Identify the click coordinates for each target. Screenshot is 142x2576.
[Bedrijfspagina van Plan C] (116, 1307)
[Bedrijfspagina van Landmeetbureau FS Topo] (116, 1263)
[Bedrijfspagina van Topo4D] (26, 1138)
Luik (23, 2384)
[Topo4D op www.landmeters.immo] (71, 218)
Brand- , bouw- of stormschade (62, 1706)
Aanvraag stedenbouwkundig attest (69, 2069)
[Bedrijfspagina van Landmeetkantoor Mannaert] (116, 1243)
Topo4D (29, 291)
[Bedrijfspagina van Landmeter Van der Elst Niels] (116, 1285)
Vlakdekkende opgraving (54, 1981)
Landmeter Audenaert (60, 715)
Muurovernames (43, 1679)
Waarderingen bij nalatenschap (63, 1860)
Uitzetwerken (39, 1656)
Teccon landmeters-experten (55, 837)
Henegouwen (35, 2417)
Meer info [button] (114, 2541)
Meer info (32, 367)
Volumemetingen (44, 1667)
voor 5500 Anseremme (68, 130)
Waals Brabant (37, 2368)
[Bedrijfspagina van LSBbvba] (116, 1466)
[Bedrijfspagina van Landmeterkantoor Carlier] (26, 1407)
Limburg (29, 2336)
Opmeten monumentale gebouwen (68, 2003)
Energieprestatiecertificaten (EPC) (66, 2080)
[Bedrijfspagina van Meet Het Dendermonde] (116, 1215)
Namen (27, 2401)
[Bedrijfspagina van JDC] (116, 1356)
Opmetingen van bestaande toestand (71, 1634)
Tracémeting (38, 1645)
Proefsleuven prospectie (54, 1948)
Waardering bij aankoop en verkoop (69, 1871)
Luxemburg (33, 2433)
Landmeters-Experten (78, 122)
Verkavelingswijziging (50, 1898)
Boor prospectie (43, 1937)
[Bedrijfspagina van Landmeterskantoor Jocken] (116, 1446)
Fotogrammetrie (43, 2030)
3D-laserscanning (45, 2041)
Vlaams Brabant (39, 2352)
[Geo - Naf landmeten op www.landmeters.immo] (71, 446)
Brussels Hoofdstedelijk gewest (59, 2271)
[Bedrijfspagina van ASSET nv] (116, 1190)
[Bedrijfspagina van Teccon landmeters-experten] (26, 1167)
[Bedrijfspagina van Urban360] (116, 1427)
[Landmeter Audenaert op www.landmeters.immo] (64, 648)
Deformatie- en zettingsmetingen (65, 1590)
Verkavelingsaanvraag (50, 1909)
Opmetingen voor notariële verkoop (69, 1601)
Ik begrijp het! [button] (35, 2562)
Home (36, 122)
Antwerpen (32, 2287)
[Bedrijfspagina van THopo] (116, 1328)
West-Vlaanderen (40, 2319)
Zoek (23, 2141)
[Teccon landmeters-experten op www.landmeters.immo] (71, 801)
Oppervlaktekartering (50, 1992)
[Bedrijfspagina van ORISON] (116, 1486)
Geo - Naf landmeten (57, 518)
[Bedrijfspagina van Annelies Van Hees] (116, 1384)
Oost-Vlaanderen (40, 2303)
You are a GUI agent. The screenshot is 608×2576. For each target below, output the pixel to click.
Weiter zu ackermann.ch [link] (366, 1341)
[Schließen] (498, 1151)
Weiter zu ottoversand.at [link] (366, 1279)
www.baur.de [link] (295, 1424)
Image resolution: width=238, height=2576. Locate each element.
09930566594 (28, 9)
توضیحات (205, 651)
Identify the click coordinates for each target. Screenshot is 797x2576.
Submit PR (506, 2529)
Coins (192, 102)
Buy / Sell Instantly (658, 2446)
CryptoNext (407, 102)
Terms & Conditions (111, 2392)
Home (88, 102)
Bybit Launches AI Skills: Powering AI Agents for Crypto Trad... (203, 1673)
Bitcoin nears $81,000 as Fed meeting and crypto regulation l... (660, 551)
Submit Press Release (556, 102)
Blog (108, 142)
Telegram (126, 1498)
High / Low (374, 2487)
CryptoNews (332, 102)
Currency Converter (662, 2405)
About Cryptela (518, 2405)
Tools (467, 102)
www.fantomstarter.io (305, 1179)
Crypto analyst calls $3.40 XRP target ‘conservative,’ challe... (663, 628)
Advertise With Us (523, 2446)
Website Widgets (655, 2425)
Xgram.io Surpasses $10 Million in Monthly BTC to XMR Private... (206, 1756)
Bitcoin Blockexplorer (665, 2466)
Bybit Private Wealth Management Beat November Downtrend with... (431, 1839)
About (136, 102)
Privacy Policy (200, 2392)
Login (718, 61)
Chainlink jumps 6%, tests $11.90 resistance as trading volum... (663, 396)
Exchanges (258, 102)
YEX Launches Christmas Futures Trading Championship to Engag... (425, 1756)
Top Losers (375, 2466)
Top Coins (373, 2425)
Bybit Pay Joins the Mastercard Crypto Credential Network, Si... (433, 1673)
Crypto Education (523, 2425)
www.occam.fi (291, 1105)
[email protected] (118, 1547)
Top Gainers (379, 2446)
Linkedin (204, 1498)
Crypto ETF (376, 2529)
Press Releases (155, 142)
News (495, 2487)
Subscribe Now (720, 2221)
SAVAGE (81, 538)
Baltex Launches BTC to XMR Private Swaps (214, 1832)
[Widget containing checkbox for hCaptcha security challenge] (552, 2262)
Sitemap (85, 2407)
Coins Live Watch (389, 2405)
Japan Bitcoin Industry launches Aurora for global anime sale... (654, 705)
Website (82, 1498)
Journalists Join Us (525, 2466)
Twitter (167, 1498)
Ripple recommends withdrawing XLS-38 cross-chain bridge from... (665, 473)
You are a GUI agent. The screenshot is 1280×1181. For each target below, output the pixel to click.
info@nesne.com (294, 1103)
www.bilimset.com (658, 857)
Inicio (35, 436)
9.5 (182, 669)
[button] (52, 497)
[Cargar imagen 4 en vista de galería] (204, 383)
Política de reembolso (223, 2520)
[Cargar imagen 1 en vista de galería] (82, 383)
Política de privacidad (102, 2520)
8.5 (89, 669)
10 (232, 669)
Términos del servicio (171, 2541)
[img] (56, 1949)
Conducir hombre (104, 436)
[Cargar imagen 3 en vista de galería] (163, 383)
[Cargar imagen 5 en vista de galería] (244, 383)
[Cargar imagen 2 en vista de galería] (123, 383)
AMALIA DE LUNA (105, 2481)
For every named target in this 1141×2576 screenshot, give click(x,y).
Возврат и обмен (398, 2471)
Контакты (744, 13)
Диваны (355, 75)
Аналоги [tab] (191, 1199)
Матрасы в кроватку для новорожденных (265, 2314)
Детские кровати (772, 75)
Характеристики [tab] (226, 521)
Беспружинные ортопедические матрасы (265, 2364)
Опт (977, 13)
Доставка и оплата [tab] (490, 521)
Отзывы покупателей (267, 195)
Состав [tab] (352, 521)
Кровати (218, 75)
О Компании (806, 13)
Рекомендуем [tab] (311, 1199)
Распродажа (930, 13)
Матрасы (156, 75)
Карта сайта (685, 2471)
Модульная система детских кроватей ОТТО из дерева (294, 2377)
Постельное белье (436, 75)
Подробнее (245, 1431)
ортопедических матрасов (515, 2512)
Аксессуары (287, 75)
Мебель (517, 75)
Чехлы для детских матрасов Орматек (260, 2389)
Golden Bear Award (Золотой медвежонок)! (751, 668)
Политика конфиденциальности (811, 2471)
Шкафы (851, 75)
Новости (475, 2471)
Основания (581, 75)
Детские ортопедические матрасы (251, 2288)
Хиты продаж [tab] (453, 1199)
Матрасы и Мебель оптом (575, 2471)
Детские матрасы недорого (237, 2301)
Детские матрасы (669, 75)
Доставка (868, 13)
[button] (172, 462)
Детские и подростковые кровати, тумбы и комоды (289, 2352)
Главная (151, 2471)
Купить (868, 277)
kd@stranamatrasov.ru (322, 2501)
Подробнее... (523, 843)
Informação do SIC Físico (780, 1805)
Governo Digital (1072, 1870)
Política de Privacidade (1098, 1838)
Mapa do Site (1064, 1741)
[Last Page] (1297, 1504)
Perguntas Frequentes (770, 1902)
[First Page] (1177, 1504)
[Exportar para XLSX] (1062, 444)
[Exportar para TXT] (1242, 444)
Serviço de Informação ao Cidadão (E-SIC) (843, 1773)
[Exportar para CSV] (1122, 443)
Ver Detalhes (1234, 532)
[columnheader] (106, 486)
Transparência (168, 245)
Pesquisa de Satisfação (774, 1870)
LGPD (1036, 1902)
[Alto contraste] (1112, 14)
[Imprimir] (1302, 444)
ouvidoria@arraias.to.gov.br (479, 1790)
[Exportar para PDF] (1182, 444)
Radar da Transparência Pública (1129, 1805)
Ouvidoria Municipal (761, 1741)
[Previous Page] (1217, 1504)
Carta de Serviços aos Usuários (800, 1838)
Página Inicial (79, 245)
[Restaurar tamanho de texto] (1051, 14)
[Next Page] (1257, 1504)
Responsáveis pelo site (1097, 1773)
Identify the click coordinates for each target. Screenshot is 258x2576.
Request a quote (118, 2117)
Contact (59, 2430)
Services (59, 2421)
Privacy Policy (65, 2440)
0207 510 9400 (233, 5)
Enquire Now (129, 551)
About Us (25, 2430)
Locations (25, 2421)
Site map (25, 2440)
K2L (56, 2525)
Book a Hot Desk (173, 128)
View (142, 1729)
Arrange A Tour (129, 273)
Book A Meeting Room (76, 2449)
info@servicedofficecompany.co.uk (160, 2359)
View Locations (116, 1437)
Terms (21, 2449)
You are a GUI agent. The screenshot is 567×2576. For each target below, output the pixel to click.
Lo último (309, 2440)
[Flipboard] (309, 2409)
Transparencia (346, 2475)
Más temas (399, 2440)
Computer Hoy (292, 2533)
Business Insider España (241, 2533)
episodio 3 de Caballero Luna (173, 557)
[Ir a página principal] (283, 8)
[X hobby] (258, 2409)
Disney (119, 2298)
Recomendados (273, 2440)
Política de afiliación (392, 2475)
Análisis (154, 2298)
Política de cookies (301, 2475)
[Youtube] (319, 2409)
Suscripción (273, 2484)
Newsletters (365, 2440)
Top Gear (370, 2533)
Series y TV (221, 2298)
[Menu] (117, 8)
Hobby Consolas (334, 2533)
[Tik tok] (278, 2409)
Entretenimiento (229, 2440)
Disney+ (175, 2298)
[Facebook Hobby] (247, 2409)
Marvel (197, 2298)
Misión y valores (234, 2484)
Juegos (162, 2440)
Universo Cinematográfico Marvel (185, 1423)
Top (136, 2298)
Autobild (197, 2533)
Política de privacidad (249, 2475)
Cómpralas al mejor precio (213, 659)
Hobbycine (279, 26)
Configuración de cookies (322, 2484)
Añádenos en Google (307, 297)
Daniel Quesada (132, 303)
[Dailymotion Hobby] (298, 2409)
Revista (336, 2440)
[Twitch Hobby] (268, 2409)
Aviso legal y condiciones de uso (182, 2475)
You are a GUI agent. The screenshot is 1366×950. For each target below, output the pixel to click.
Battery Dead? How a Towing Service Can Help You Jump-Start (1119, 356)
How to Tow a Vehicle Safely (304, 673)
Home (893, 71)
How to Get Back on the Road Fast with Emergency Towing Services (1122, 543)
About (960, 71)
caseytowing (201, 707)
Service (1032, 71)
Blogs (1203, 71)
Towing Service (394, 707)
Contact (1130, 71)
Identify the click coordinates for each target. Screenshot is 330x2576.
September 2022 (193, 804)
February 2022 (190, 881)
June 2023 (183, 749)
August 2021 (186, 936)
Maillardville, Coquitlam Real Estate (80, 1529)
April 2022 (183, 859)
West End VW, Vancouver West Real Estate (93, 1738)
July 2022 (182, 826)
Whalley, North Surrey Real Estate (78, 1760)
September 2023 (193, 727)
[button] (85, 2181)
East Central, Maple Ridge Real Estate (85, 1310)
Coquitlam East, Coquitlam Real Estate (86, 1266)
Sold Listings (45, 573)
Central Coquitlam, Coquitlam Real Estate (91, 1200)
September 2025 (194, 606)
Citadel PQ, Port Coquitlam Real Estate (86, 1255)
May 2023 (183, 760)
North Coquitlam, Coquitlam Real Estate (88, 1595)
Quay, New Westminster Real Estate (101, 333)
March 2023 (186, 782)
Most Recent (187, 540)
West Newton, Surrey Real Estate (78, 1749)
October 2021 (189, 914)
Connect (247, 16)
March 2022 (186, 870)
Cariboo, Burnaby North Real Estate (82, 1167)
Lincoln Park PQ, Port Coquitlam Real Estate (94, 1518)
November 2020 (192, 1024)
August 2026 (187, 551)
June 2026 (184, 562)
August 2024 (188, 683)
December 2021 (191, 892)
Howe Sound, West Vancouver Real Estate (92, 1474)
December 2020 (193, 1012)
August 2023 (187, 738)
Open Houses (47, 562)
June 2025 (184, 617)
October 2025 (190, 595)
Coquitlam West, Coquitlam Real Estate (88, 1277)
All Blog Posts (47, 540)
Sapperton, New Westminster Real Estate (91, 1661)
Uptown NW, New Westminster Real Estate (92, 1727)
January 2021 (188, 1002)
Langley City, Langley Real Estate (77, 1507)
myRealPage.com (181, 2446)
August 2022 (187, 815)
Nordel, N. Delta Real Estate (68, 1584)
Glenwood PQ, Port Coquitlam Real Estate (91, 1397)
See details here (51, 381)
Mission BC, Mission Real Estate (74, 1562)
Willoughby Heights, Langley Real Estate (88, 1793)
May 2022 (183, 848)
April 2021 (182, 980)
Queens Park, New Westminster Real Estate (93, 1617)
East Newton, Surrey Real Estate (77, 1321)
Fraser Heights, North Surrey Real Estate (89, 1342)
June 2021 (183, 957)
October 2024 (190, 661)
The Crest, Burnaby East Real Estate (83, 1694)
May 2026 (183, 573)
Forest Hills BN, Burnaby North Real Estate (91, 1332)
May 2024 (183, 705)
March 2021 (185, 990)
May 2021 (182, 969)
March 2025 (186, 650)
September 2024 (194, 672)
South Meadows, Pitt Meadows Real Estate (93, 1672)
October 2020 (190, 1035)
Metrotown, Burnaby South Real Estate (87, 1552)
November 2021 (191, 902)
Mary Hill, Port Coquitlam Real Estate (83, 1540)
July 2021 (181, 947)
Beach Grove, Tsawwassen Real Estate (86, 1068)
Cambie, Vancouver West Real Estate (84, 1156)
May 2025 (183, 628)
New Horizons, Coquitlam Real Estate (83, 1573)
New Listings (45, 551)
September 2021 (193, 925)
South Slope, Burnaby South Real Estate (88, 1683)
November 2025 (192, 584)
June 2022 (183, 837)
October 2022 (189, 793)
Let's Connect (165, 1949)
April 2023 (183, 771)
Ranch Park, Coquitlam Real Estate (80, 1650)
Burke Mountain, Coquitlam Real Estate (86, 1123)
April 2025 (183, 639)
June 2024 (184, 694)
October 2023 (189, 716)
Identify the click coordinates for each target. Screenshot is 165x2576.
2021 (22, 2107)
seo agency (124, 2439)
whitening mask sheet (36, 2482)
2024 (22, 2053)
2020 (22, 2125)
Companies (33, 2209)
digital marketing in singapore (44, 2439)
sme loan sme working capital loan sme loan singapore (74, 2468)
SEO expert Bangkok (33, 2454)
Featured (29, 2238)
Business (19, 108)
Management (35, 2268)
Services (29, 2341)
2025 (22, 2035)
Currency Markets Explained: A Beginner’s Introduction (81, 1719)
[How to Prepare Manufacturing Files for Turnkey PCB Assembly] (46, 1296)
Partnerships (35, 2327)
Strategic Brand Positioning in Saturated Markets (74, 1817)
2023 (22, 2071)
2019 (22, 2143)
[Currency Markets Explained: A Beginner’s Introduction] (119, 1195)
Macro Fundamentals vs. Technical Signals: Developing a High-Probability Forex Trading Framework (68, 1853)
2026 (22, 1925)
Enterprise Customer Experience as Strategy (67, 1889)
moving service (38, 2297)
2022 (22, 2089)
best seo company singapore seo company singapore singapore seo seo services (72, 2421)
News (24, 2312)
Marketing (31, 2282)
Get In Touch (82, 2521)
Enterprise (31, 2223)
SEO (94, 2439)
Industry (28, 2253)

◆ ◆ ◆ ◆

_Task_:
Count every line of the material that holds the string "Детские", then give the total alone.

_Answer to the exercise_:
5